▶ PROBLEM STATEMENT: Pull out every line of the data below that contains the word "should". Match case exactly.

▶ DATASET:
━━━━━━━━━━━━━━━━━━━━━━━━━━━━━━

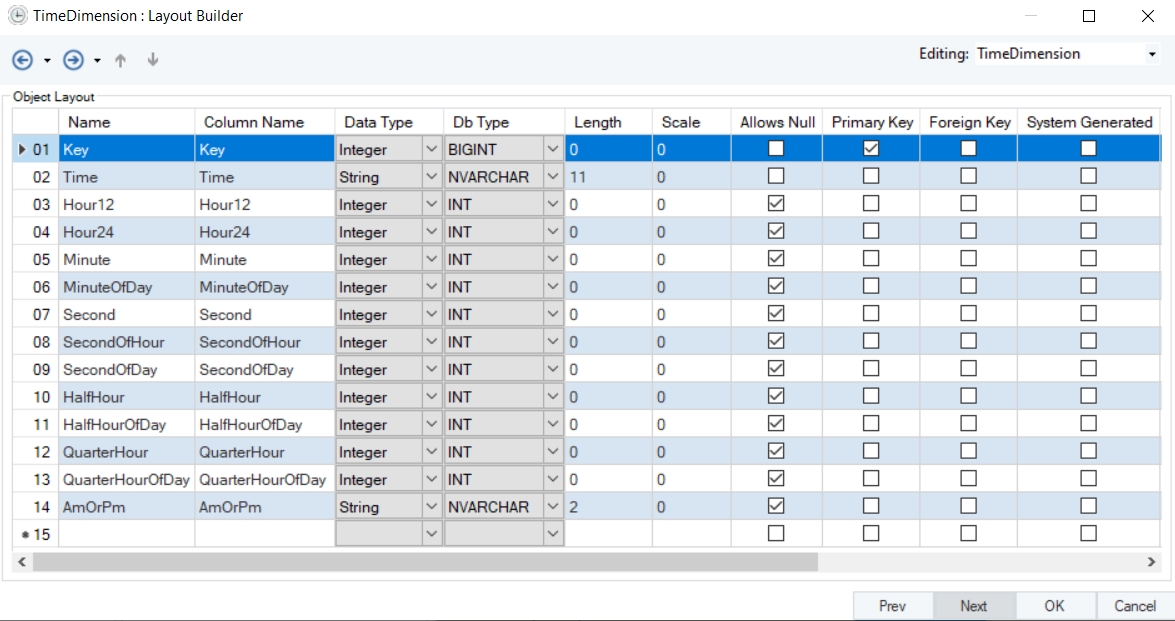Viewport: 1175px width, 621px height.
Task: Click the OK button
Action: coord(1055,606)
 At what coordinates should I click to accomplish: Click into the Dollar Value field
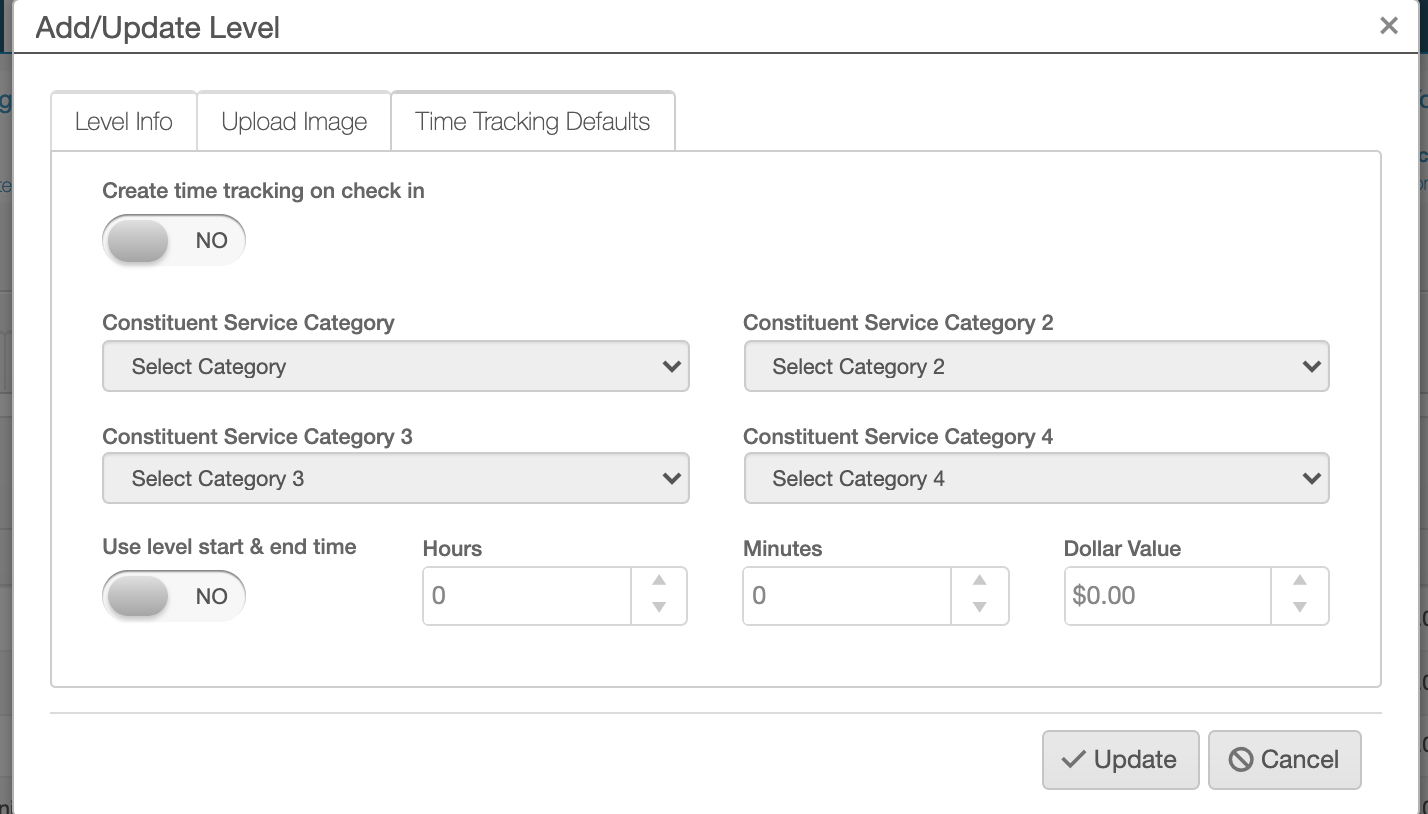pyautogui.click(x=1166, y=596)
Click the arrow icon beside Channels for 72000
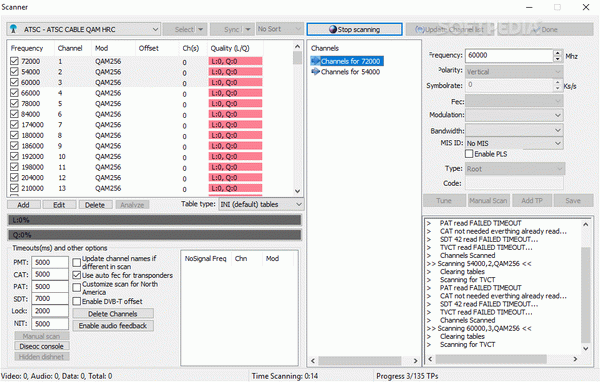This screenshot has height=382, width=600. pyautogui.click(x=315, y=61)
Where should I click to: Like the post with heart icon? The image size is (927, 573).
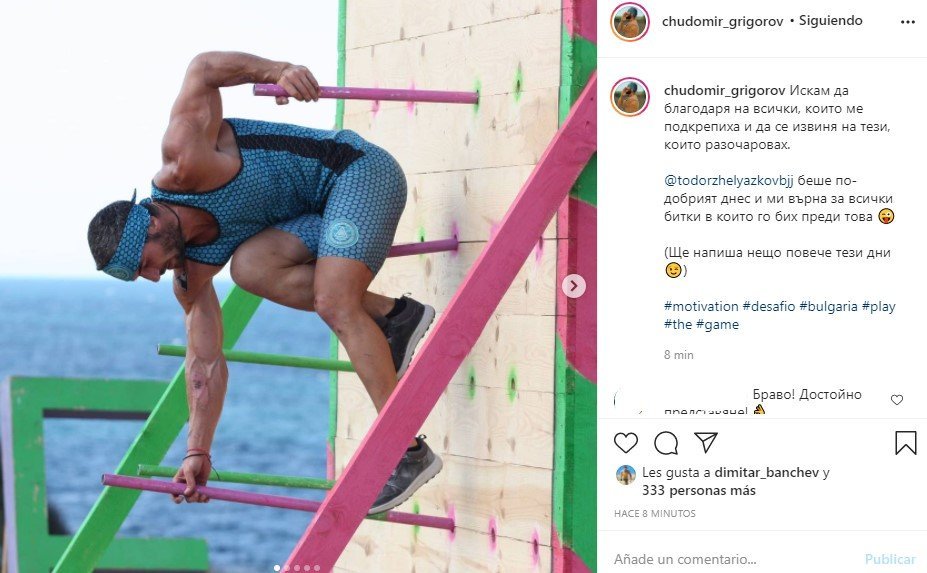coord(625,443)
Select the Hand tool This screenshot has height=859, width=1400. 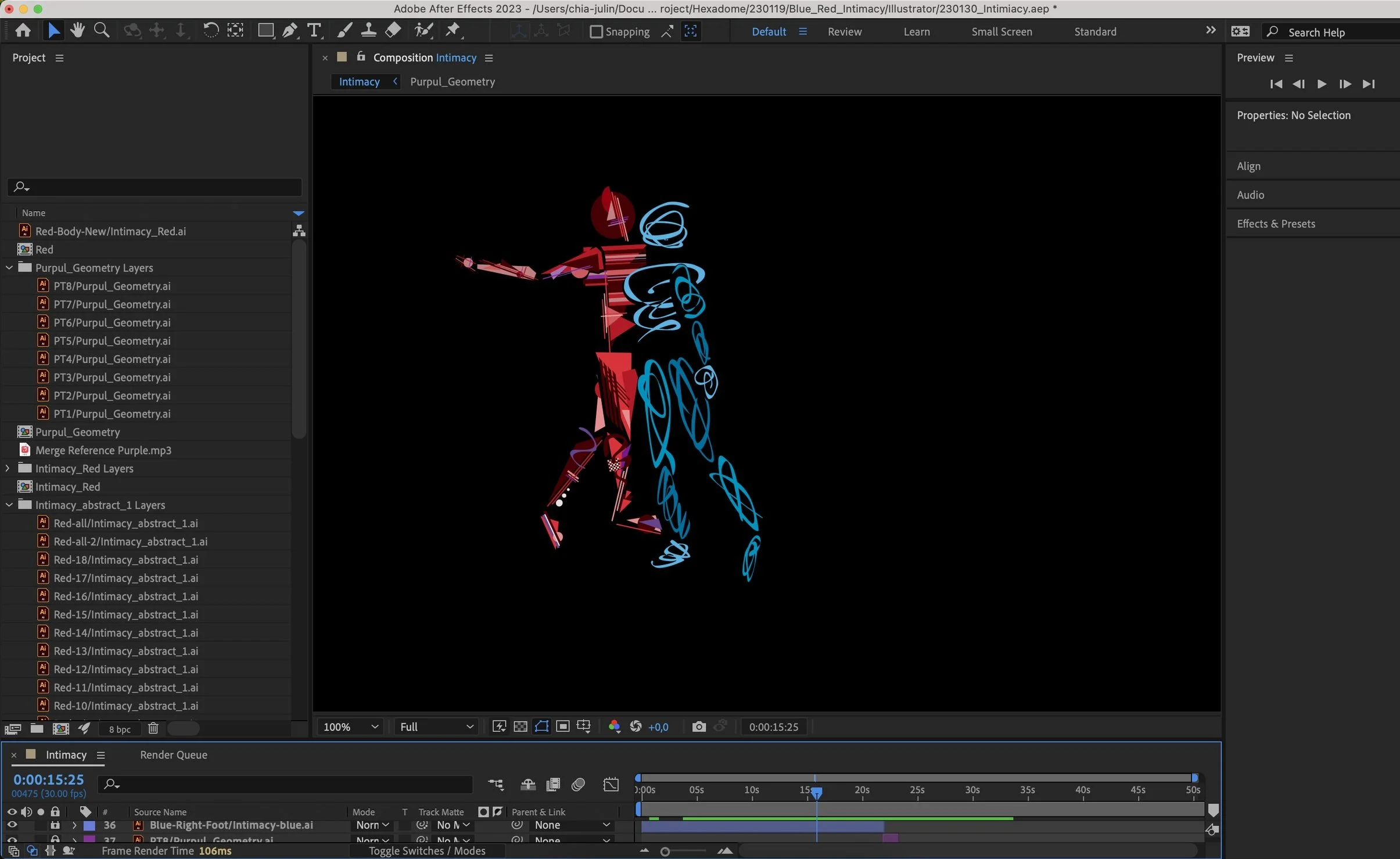coord(77,30)

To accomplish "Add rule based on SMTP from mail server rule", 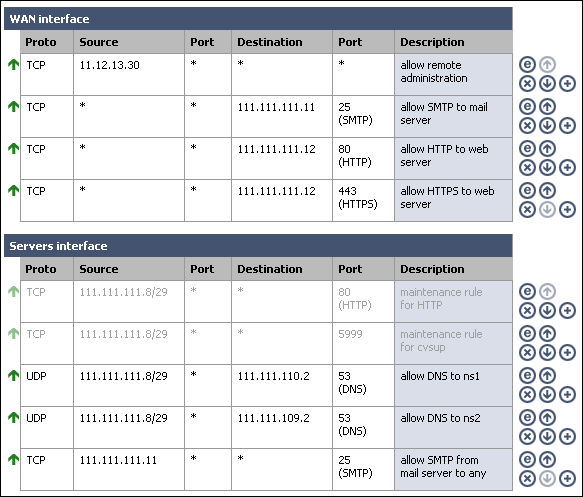I will (567, 479).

━━━━━━━━━━━━━━━━━━━━━━━━━━━━━━

▶ ANSWER:
 At what coordinates should I click to accomplish: Click into the Dollar Value field
Where should I click to: Like the post with heart icon? The image size is (927, 573).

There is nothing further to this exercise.